Let's look at the the implementation. First, we introduce the
simple utility method writeScanline
:
The parameters are pretty clear, y
is the y coordinate of the scanline and n
the number of channels on each scanline. Here is the implementation
of this helper:
Example 7-2.
Implementation of writeScanline
method.
#include "CSVSpectrumFormatter.h" #include <Spectrum.h> void CSVSpectrumFormatter::writeScanline(std::ostream& rstream, CSpectrum& spec, unsigned y, unsigned n) { UInt_t indices[] = {0, y};for (int i = 0; i < n; i++) { ULong_t ch = spec[indices];
char delim = ','; if (indices[0] == (n-1)) {
delim = '\n'; } rstream << ch << delim; indices[0]++; } }
CSpectrum
implements an
operator[]
but, due to the
need to handle a variable number of indices, it takes
an array of indices rather than a single index.
CSpectrum
is supposed to return the value of the channel at the
coordinates provided by the index array. Note that if this
is a 1-d spectrum the second index is ignored.
Next we can write the Write
method in terms
of this utility:
Example 7-3. CSVSpectrumFormatter::Write
implementation
void CSVSpectrumFormatter::Write (STD(ostream)& rStream, CSpectrum& rSpectrum, ParameterDictionary& rDict) { UInt_t nDims = rSpectrum.Dimensionality();UInt_t xDim = rSpectrum.Dimension(0);
UInt_t yDim; if (nDims == 1) { yDim = 1;
} else { yDim = rSpectrum.Dimension(1);
} for (int i = 0; i < yDim; i++) { writeScanline(rStream, rSpectrum, i, xDim);
} }
yDim
is the number of scanlines we'll need to
write.
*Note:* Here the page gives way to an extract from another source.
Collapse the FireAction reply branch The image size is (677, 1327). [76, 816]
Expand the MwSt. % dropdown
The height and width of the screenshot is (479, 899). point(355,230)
If the spectrum has only one dimension, we're only
writing a single scanline.
Reading in a spectrum in CSV form requires that we have some way to parse a CSV file. We are going to follow the time honored practice of using code someone already wrote to do this. I am a firm believer that good programmers are lazy thieves.
The code we're going to use to parse the CSV files is sample code at: http://www.zedwood.com/article/cpp-csv-parser. We only need the last function on that page. We'll incorporate it as a utility method in our spectrum formatter;
You can look at the citation above to see the actual code for this method. For the sake of brevity we're going to treat it as a black box and not show the code here.
What we need to do to read back spectra is to:
Read a scanline as CSV converting the strings to numbers. It's an error if all strings in the CSV decode don't parse to integers.
The X dimension of the spectrum is determined by the size of this current scanline.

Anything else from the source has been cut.